**CONSEGNA:** Elenca tutte le righe qui sotto che contengono la parola "block". Conta anche la differenza tra maiuscole e minuscole.

**RIGHE ESTRATTE:**
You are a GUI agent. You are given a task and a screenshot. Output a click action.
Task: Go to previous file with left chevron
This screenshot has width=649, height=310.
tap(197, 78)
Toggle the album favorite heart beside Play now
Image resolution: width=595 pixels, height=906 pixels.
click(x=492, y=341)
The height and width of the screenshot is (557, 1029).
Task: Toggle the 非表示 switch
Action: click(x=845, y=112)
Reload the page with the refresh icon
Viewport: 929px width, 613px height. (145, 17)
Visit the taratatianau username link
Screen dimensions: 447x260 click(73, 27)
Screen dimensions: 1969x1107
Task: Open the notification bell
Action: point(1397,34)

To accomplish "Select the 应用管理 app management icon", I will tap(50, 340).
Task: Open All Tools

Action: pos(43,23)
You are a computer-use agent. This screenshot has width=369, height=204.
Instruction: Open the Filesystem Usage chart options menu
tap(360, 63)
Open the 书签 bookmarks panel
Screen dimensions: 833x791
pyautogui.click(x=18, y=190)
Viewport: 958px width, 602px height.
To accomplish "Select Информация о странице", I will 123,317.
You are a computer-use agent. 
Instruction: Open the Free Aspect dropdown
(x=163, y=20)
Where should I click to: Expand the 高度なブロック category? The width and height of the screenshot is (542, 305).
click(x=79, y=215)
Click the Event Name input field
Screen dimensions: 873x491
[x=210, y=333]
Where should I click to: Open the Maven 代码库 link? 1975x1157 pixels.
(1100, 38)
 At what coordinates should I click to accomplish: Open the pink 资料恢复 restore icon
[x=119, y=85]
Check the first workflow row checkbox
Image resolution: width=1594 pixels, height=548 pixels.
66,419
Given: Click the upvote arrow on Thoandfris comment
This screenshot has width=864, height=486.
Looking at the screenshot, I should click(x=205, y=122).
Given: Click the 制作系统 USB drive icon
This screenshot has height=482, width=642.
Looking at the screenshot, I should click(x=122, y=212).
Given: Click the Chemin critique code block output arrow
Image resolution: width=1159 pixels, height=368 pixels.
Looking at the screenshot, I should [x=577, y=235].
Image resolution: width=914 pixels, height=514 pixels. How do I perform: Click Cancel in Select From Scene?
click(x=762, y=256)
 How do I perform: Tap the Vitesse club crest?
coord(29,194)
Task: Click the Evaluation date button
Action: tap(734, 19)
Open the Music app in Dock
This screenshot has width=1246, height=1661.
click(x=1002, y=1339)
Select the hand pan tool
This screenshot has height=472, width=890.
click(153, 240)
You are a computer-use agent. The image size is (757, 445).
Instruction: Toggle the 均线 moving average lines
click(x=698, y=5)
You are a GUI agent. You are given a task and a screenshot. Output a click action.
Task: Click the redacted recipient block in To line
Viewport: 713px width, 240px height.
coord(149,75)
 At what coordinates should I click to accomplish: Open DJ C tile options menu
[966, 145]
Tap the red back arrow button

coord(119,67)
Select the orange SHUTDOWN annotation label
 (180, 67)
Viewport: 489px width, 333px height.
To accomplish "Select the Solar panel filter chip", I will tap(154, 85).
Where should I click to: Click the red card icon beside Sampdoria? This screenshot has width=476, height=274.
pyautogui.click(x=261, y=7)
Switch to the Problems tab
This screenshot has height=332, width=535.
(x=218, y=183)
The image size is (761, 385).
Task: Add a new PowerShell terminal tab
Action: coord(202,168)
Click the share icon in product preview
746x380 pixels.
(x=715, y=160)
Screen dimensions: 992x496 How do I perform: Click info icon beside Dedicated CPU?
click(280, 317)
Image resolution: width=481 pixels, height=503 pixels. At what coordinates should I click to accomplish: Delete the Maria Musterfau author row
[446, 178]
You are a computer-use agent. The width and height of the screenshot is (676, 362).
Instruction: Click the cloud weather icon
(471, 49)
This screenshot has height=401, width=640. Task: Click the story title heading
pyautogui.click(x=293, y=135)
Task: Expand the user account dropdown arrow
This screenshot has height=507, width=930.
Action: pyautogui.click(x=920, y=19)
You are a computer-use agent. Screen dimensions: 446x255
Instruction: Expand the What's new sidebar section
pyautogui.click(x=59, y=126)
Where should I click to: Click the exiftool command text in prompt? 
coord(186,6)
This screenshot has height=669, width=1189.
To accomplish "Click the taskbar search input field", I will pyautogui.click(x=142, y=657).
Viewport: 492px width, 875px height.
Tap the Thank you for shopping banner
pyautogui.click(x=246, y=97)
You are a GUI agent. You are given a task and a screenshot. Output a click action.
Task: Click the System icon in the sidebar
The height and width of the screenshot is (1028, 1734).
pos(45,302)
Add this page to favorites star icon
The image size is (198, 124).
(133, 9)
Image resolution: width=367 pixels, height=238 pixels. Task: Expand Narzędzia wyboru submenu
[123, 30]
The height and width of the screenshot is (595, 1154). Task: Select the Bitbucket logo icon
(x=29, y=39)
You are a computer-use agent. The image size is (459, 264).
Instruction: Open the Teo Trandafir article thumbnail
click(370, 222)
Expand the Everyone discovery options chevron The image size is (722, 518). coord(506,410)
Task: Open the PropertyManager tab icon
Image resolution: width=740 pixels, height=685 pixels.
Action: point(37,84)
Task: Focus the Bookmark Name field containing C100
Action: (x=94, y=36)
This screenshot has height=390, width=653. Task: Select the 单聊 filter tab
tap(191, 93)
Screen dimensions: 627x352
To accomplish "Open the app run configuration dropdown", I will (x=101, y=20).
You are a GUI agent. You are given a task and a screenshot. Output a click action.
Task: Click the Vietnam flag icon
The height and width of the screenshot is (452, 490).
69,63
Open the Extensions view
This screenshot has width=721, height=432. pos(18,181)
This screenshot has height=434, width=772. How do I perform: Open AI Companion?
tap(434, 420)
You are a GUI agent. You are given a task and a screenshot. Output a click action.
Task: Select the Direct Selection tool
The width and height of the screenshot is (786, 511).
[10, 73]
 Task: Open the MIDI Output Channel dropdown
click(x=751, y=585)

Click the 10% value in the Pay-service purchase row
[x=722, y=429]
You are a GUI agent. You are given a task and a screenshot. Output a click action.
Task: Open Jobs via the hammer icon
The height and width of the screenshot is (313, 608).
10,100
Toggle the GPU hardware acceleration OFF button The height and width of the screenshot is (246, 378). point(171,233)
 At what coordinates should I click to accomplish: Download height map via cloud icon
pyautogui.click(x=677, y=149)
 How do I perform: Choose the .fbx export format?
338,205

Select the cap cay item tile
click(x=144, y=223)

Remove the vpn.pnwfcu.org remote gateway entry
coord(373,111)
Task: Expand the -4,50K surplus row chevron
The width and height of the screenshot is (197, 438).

**ESERCIZIO SVOLTO:**
Given: Click the Chemin critique code block output arrow
Task: Click the redacted recipient block in To line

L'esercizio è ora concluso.